- **WHAT TO PRODUCE**:
Output exactly the lines from the one holding "Instruction: Select the" through the final line of the entries.

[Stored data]
^^^^^^^^^^^^^^^^

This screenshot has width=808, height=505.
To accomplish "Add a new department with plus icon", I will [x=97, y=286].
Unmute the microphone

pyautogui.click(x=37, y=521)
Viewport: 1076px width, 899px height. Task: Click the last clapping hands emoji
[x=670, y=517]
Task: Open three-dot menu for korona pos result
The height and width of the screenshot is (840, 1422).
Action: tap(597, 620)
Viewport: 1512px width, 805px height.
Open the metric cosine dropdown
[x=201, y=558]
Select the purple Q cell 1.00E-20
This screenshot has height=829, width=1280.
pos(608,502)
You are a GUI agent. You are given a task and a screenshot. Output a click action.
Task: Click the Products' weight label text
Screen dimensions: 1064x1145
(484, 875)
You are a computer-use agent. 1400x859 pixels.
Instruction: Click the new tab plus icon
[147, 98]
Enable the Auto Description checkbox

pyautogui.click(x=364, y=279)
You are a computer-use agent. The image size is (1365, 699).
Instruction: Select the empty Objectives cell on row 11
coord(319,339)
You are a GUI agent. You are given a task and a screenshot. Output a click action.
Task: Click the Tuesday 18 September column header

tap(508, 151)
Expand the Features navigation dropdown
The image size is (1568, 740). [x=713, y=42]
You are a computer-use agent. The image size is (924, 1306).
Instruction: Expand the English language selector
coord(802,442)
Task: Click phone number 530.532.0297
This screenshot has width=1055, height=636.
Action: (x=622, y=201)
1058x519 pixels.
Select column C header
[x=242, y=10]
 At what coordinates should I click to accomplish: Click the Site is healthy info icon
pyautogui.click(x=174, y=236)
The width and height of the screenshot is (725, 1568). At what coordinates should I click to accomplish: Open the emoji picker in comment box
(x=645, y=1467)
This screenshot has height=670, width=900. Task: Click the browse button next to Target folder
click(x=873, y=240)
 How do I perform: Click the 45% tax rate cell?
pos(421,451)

^^^^^^^^^^^^^^^^

- **TASK SOLUTION**:
Instruction: Select the empty Objectives cell on row 11
coord(319,339)
You are a GUI agent. You are given a task and a screenshot. Output a click action.
Task: Click the Tuesday 18 September column header

tap(508, 151)
Expand the Features navigation dropdown
The image size is (1568, 740). [x=713, y=42]
You are a computer-use agent. The image size is (924, 1306).
Instruction: Expand the English language selector
coord(802,442)
Task: Click phone number 530.532.0297
This screenshot has width=1055, height=636.
Action: (x=622, y=201)
1058x519 pixels.
Select column C header
[x=242, y=10]
 At what coordinates should I click to accomplish: Click the Site is healthy info icon
pyautogui.click(x=174, y=236)
The width and height of the screenshot is (725, 1568). At what coordinates should I click to accomplish: Open the emoji picker in comment box
(x=645, y=1467)
This screenshot has height=670, width=900. Task: Click the browse button next to Target folder
click(x=873, y=240)
 How do I perform: Click the 45% tax rate cell?
pos(421,451)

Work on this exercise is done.